Based in Bangalore, Stumpp Schuele & Somappa Springs, a major manufacturer of springs in India, has taken a proactive initiative to develop and produce face shields in order to assist the healthcare department, hospitals, diagnostic centres, and other medical facilities.
Initially, the company was producing 275 face shields a day. However, with the support of Toyota Kirloskar Motor, with its expertise in Toyota Production System (TPS), the company has managed to ramp up the production and has successfully started manufacturing over 5,500 units. The company is now focusing on scaling up the production to much beyond 10,000 units per day, in the coming days.
Commenting on the developments, Raju B Ketkale, Deputy Managing Director, Toyota Kirloskar Motor said: “Amidst the pandemic that ails the country and the repercussions of the countrywide lock-down, Toyota lauds the government for its proactive measures in fighting the virus and is prepared to support them in every possible manner. Toyota has always supported its supplier partners and when Stumpp Schuele & Somappa Springs announced its plans to develop and manufacture face shields for the public health workforce, we joined their initiative to share our best practices in Toyota Production System (TPS) and enhance their manufacturing capacity of face shields in support of their cause. I congratulate both the teams in achieving such fantastic scaling in a short time despite so many constraints. Times like these calls for all of us to come together and put our collective efforts and come out victorious."
Satish Machani, Managing Director , Stumpp Schuele & Somappa Springs said, “In these challenging times, the Central and State governments have set forth remarkable efforts to combat the crisis and overcome this devastation. At this juncture of nationwide distress, as a responsible corporate, this is our contribution to government efforts in battling this crisis. We are thankful to Toyota for providing us the necessary support and technical guidance in enhancing the production capacity at this hour of need. This not only helped us simplifying our processes but also provided required assistance.”
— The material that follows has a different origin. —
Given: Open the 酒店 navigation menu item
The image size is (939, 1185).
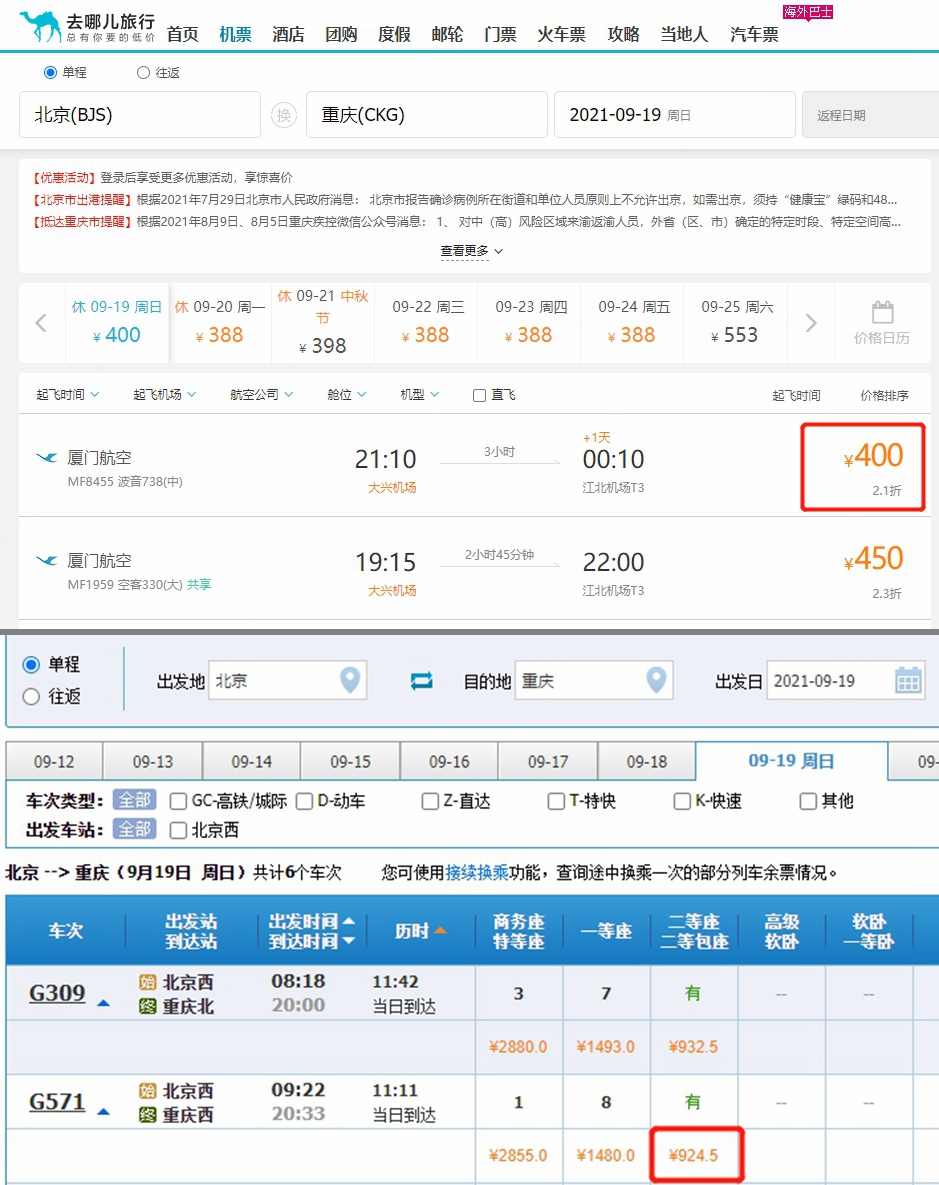Looking at the screenshot, I should click(x=288, y=34).
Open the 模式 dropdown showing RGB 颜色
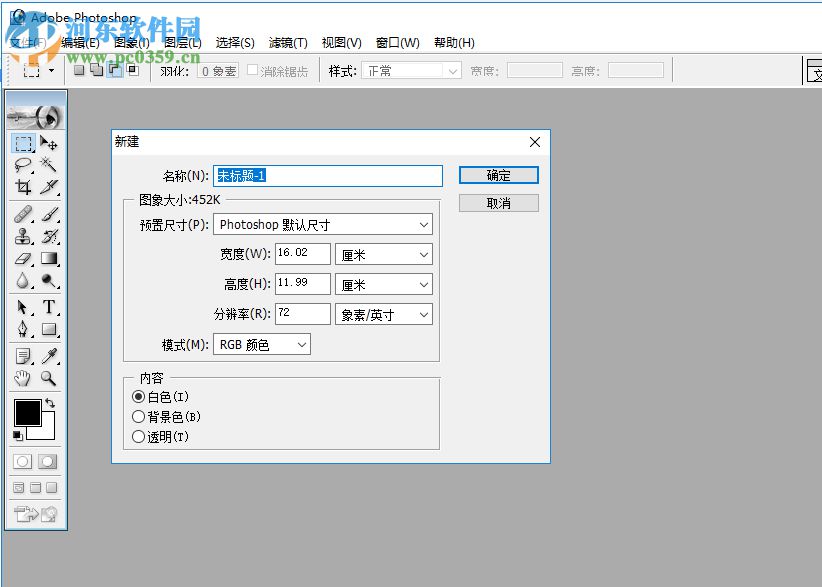The width and height of the screenshot is (822, 587). click(262, 343)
After successfully producing over 5,500 units of face shields per day, Toyota will continue to support the supplier partner and assist them in enhancing the productivity by resolving issues related to workforce, layout modifications and other operations to reach a production capacity of much beyond 10,000 units per day. In-line, Toyota will continue to look for more collaborations and is open to assist any critical component manufacturers in order to strengthen the fight against COVID-19.
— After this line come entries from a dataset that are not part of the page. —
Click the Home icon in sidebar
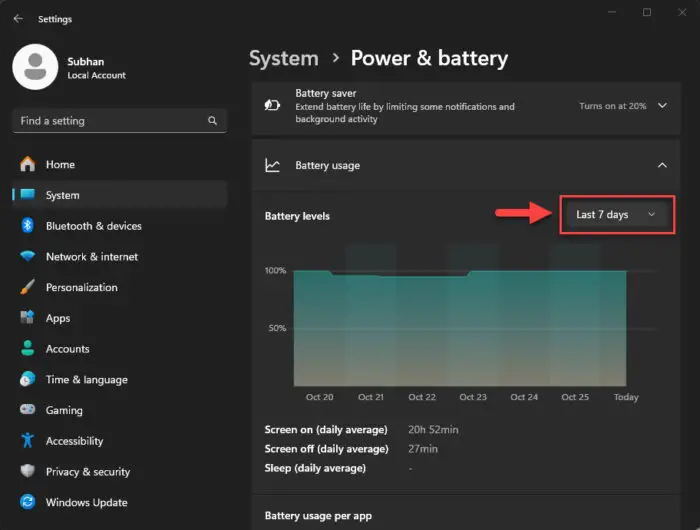This screenshot has width=700, height=530. [28, 164]
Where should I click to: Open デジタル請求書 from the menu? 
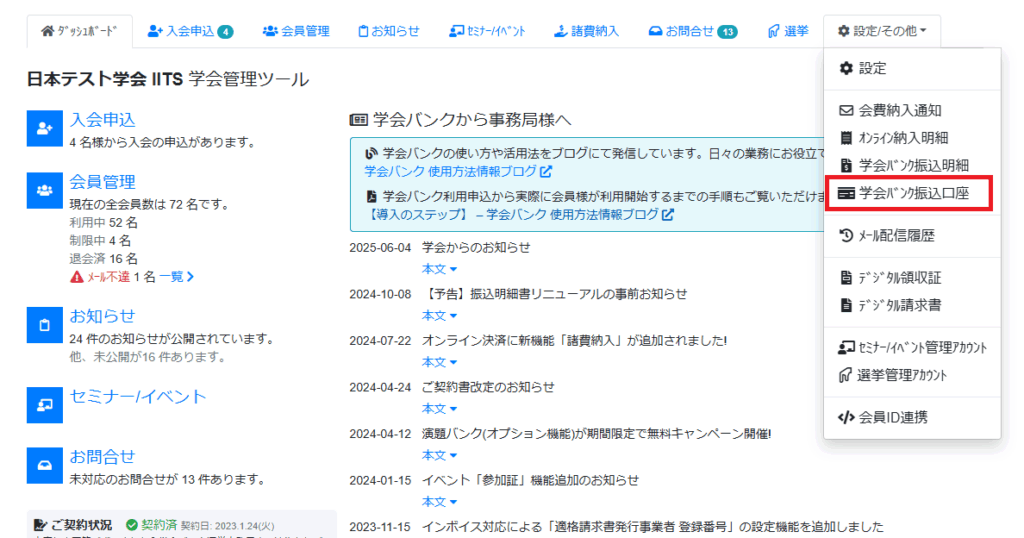(x=899, y=305)
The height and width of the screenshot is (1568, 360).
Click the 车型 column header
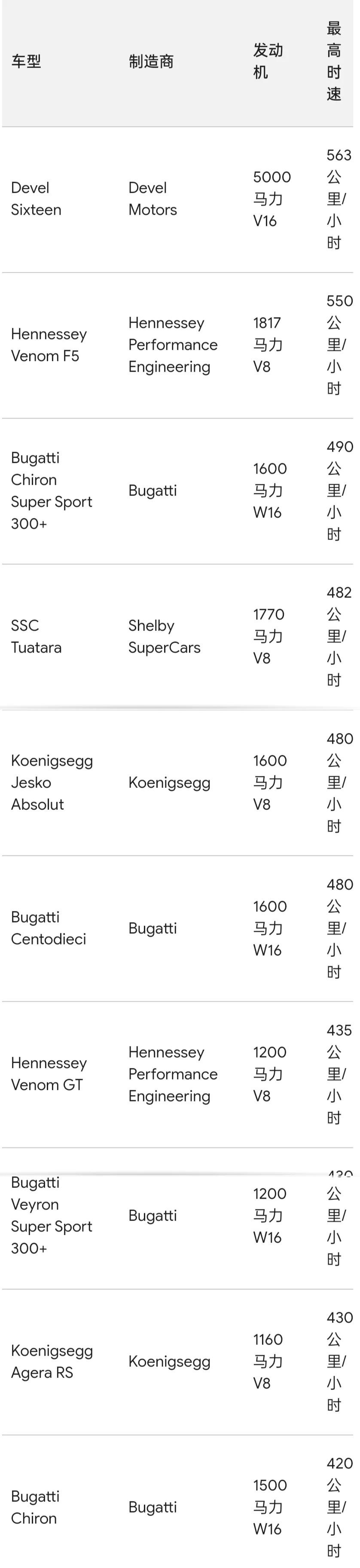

What is the Toyota Production System?
Toyota Production System or TPS is a production system based on the philosophy of achieving the complete elimination of all waste in pursuit of the most efficient methods.
Toyota Motor Corporation's vehicle production system is a way of making things that is sometimes referred to as a 'lean manufacturing system', or a 'Just-in-Time (JIT) system', and has come to be well known and studied worldwide.
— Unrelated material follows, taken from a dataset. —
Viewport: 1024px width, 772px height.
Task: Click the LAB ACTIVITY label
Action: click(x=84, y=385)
This production control system was established based on many years of continuous improvements, with the objective of making the vehicles ordered by customers in the quickest and most efficient way, in order to deliver the vehicles as swiftly as possible. TPS was established based on two concepts: 'jidoka' (which can be loosely translated as 'automation with a human touch'"), as when a problem occurs, the equipment stops immediately, preventing defective products from being produced; and the 'Just-in-Time' concept, in which each process produces only what is needed for the next process in a continuous flow.